R (on the application of M) v Chief Constable of Sussex  EWCA Civ 42 is an important decision from the Court of Appeal regarding an information sharing agreement (“ISA”) between a police force and a local business crime reduction partnership (“BCRP”). The ISA was held not to breach the Data Protection Act 2018 (“DPA”) and the sharing of information that revealed a vulnerability to child sexual exploitation (“CSE”) was held not to be in breach of data protection rights. The case indicates the approach that the courts may take when asked to scrutinise information sharing agreements and policy documents where the police seek to share data with other organisations for the purpose of reducing crime and disorder.
M was a vulnerable young person with previous convictions for shoplifting and assault, who had been reported to the police for violence, theft, and anti-social behaviour and assessed as being at risk of CSE. She was 16 years old at the time of the first instance judgment.
The police force had shared data relating to individuals, including M, with the BCRP for law enforcement purposes. It could only be accessed by certain BCRP employees. The BCRP’s principal function was to manage an exclusion notice scheme which prohibited persons from entering its members’ commercial premises. Decisions as to such notices were made by its management committee, which also determined what information to share with its members according to its own data sharing policy.
The police disclosed to the BCRP M’s name, date of birth, photograph and bail conditions, and linked her to a police operation directed at vulnerable young women who were allegedly involved in anti-social and/or criminal behaviour in the local area. The BCRP made an exclusion order in relation to M in 2017. She applied for judicial review of the lawfulness of the safeguards for disclosing sensitive personal data to the BCRP under an ISA.
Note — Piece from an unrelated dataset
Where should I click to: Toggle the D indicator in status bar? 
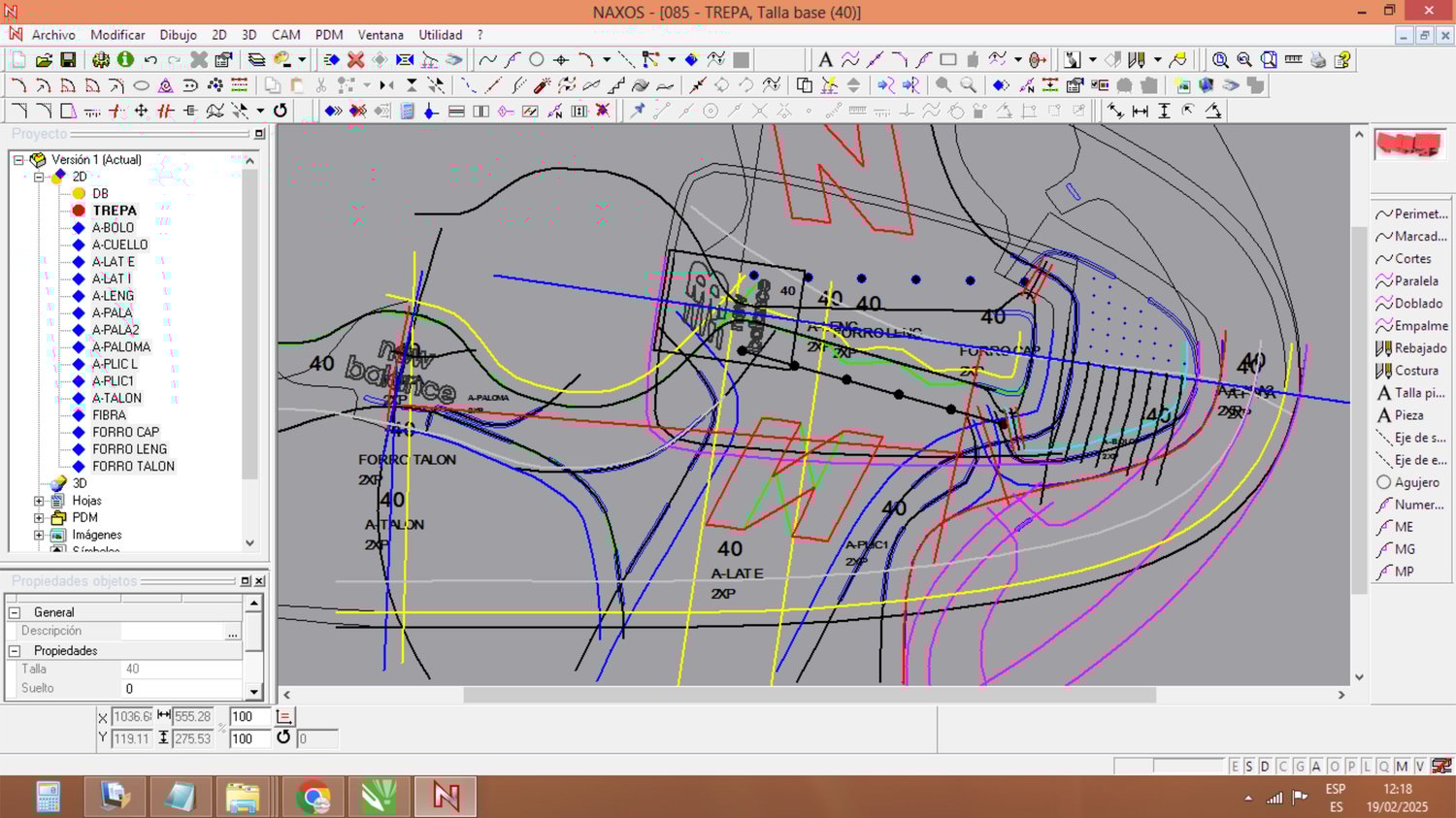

The Court of Appeal (Andrews LJ giving the judgment of the Court) held that the ISA met the requirements of Part 3 of the Data Protection Act (“DPA”) 2018. The police force was the data controller when the information was passed to the BCRP, and Part 3 DPA therefore applied to it: the BCRP could not be a joint controller of the data because it was not a “competent authority” (under the Law Enforcement Directive (“LED”). The obligations of a data controller which is not a competent authority will be governed by the GDPR/Part 2 DPA, but not the LED/Part 3 DPA.)
However, once the BCRP received the information, it became a data controller in its own right. Controllers were required to implement the “appropriate technical and organisational measures” required under Part 3 DPA. There was no requirement in the body of the LED or Part 3 to have “specific safeguards” in respect of the data (or sensitive data) of children; and Part 3 was not prescriptive about the necessary measures, so long as they were “appropriate”.
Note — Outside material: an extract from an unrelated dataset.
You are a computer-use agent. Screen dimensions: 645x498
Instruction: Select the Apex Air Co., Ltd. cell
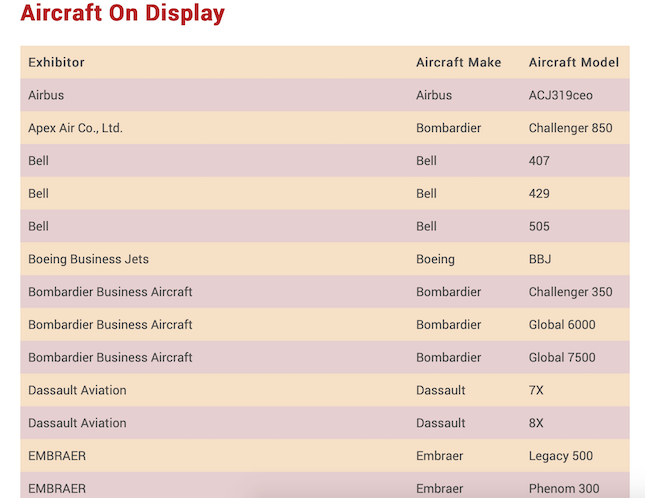(75, 128)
The only information that could be shared under the ISA in respect of a person aged 14-17 was the individual’s name, date of birth, photographic image, address, and offences against BCRP members. On that basis, the ISA was held to have satisfied the requirements of Part 3, s.42(2) DPA. An Appendix to the ISA, and a legitimate interest assessment, provided sufficient safeguards to address concerns regarding the dissemination of M’s photograph.
Members of the BCRP, their employees and third-party contractors did not receive the information concerning M’s bail conditions as “members of the public”, but in a private capacity, subject to contractual and other constraints limiting its use and precluding it from coming into public circulation. The correct dividing line was not between internal communications within public authorities, and all other communications; or between police officers or others carrying out a public function, and civilians; but between private communications and publications to the general public: see . The rights of the child/young person were sufficiently taken into consideration when the decision was taken by the BCRP to disseminate the information to its members.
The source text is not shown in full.